A consequence of signing one of the country's top recruiting classes is that your depth chart could experience a serious upheaval between early August when the blue chippers arrive, and the season-opener in early September. Extremely talented players have the potential to overcome lack of experience and make impacts early in their careers.
Tommy Tuberville and his coaching staff will be faced with this problem very shortly. It is, as they say, a nice problem to have.
In this series we will take a look at the incoming recruits most likely to see the field in 2011, try to project where they will fit in the depth chart, and what they will bring to the table for the Red Raiders in the upcoming season.

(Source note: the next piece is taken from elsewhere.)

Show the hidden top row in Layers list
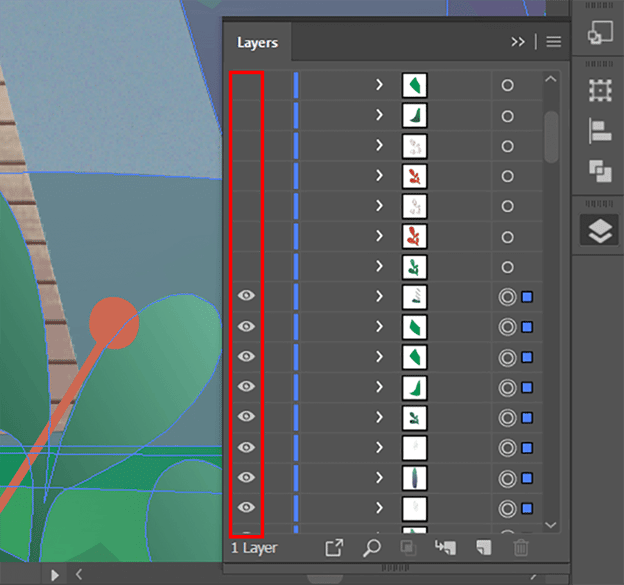Viewport: 624px width, 585px height. click(247, 85)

Texas Tech has some good talent and athleticism among its current defensive end corps. One thing it doesn't have, however, is a player who can go to the other side of the ball, split out, and play wide receiver. That will change when Desimon Green arrives.
Green, a six-foot-five 230-pound prospect from Clairton, Pennsylvania, actually lined up as a wide receiver in the Chesapeake Bowl high school all star game played on December 30. What's more, he led the North squad with six receptions for 48 yards and a touchdown despite never having played the position before.
Now obviously Green will not pose a threat to Darrin Moore in the offensive lineup, but with that sort of athleticism he could conceivably make an impact at defensive end as a true freshman.
Green is considered a bit of a raw prospect at this point, and he'll need to mature mentally as well as tone down the trash talking, but he is definitely a player who bears watching. Green was an absolute sack machine for Clairton, but playing at the class A level, he should have been. Playing against small school competition does not, however, detract from Green's obvious ability.
He is a sideline-to-sideline type player at defensive end, which is a bit unusual. He tracks ball carriers well, has a tremendous closing burst, and delivers a violent jolt when he arrives. Consequently, Green is capable of causing fumbles. He also does a very good job of diagnosing plays and he tackles well in the open field.
Green will need to improve his strength, but he does compensate for a lack of raw power by simply out-quicking and speed rushing offensive tackles. Green could certainly be a situational pass rusher for the Red Raiders early on.
The biggest impediment to Green avoiding a redshirt is the quality depth Tech already enjoys at defensive end. Redshirt frosh Jackson Richards looks a likely starter, with Scott Smith the probable bookend once he completes his early season suspension. Other contributors at the position will be Kerry Hyder, Dartwan Bush, and Joe Carmical. Donald Langley can play outside as well as inside.
Nevertheless, if Green is up to the task, he could soften the loss of Smith early on and allow Langley to focus exclusively on the interior.